** start SELECTED TEXT **

CD REVIEW Nex

Band: Nex
Title: Nex (re-issue) / A Clockwork Heart
Label: Rising Records
Distribution: Gordeon Music Promotion
Release date: 26/09/2008
Review: CD

Nex are a band from Huddersfield, UK, that isn’t easy to label to one musical style or another. Their mixture of Rock, Punk, Progressive, Metalcore, Metal, Funk and so on is very complex and the difficulty is to catch the whole concept from time to time. Anyway, Rising Records now releases the new album, A Clockwork Heart (50:22), and re-issues the self-called debut (39:35).
Nex was originally recorded in 2002 at the New Rising Studio by Mark Daghorn. The album opens with a Metalcore-oriented track, combining Thrash-riffs with a melodic and groovy rhythm and both clean vocals and grunts, clean duo-vocals and a few punkish yells. The song is full of tempo- and melody-changes and eccentric riffs, and indeed, this goes for every single track on the album  even though the vocals are mainly ‘melodic’. A pretty evident comparison is Faith No More, yet also bands as System Of A Dawn, Primus and Mr. Bungle come to mind. The mélange of crossover, punkish, groovy, progressive, funky, funny, and rocking elements is totally mad, and yes, humour is of importance here (like in omg).

** end SELECTED TEXT **

• TO BE DONE
(A) According to the Nex review, at which studio was the band's debut album originally recorded?
(B) List every band the Nex review names as a comparison for the debut album.
(C) In the Nex review, condense the paragraph beginning "Nex was originally recorded" into a bulleted list that keeps its main facts.
The lines after this review are separate material.

** start GIVEN DATA **

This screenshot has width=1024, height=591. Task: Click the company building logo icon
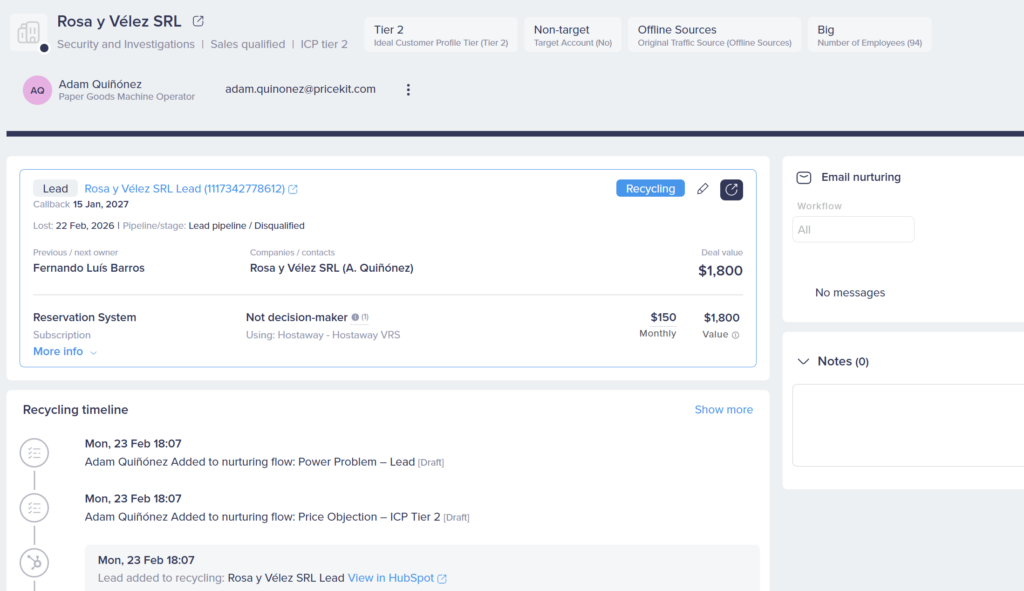(x=29, y=33)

** end GIVEN DATA **

• RESULTS FOR THE EXERCISE
(A) The New Rising Studio.

(B) Faith No More, System Of A Dawn, Primus, Mr. Bungle

(C)
- Recorded in 2002 at the New Rising Studio by Mark Daghorn.
- The opening track is Metalcore-oriented, with Thrash riffs, a melodic and groovy rhythm, clean vocals and grunts, clean duo vocals, and a few punkish yells.
- Every track is full of tempo and melody changes and eccentric riffs, though the vocals are mainly melodic.
- Faith No More is the most evident comparison; System Of A Dawn, Primus and Mr. Bungle also come to mind.
- The blend of crossover, punkish, groovy, progressive, funky, funny and rocking elements is totally mad, and humor is important.